Professor Deakin was asked what the chances of survival would be with the incorrectly placed endotracheal tube and his opinion was that an endotracheal tube placed in the oesophagus will result in inadequate uptake of oxygen from the lungs, progressive and rapid decrease in blood oxygen levels, cardiovascular collapse and cessation of the heartbeat, causing a fatal cardiac arrest. Unrecognised oesophageal intubation is unsurvivable.

He also stated that: ‘Blood loss and respiratory failure are potentially treatable, but inadequate volume resuscitation, failure to administer blood transfusion and failure to insert a drain into the left chest all contributed to the progressive deterioration in Ebanks.

DPP rulings

On Monday, June 24, 2024, Taiganides was informed that he was the subject of a criminal investigation into gross negligence manslaughter and was advised to seek legal counsel.

In September 2024, Taiganides was arrested at the Detention Centre and audio- and video-interviewed in the presence of his attorney, Mr Greg Burke.

Taiganides provided a pre-prepared statement and answered mostly ‘No Comment’ to the questions put to him. He was police-bailed, while a file was submitted to the Office of the Director of Public Prosecutions.

Whilst on police bail and with the approval of the DPP, Taiganides was permitted to leave the jurisdiction.

In January 2025, the then Deputy Director, Candia James, ruled that at that time she felt that there was insufficient evidence to charge at that point, but that further investigation into the overall care of Ebanks may yield evidence to form the basis of a further review.

DPP, Simon Davis, instructed UK-based Richard Matthews KC to conduct an independent review of the case.

Matthews KC, with the assistance of the officer in the case and Deputy Director Candia James, requested a further report from Professor Deakin and an additional report by Dr Richard Welling, a recognised expert in X-rays.

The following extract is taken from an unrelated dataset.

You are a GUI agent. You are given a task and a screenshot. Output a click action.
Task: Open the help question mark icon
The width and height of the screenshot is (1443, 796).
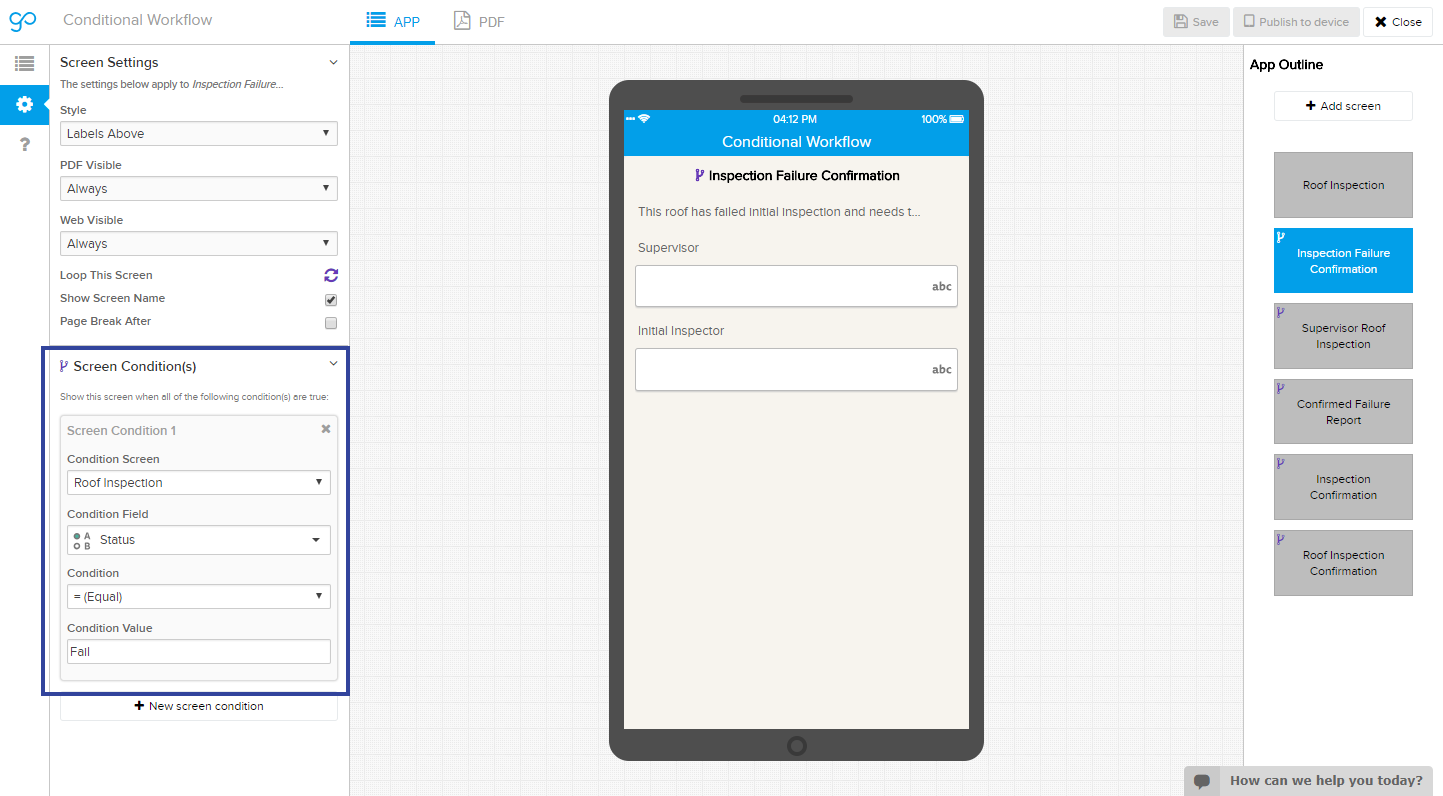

A further report was also obtained from the Pathologist, Dr Natasha Richards, clarifying some aspects of her final autopsy report.

Following further reports by Professor Deakin, Dr Welling, and Dr Richards, Richard Matthews KC provided his own independent review of the case to the DPP, Simon Davis.

DPP Simon Davis reviewed all the available reports and, on August 18, 2025, authorised that Taiganides be charged with manslaughter by unlawful omission, contrary to section 180(1) Penal Code (2022 Revision).

On Friday, August 22, 2025, Taiganides answered his police bail having travelled from Greece to Grand Cayman. At 10:25 a.m. on the same day, in the presence of his Attorney, Mr Greg Burke, he was formally charged by the officer in the case, DC 469 Sherwin.

Taiganides was conditionally bailed to the Summary Court at 10 am on Tuesday, August 26, 2025.

Prior to his appearance in the Summary Court, the condition of his police bail was that he remain on Grand Cayman to await his appearance at the Grand Court, so that court bail conditions could be set to ensure future court appearances.

Note to readers

This article refers to allegations only and does not imply guilt. A final determination will be made in court after all the evidence has been heard and the specific circumstances of the incident have been considered.

Taiganides was charged with manslaughter by unlawful omission, contrary to section 180(1) Penal Code (2022 Revision). This states:

Manslaughter

180. (1) A person who, by an unlawful act or omission, causes the death of another person commits the offence of manslaughter.

(2) An unlawful omission is an omission amounting to culpable negligence to discharge a duty tending to the preservation of life or health, whether such omission is or is not accompanied by an intention to cause death or bodily harm.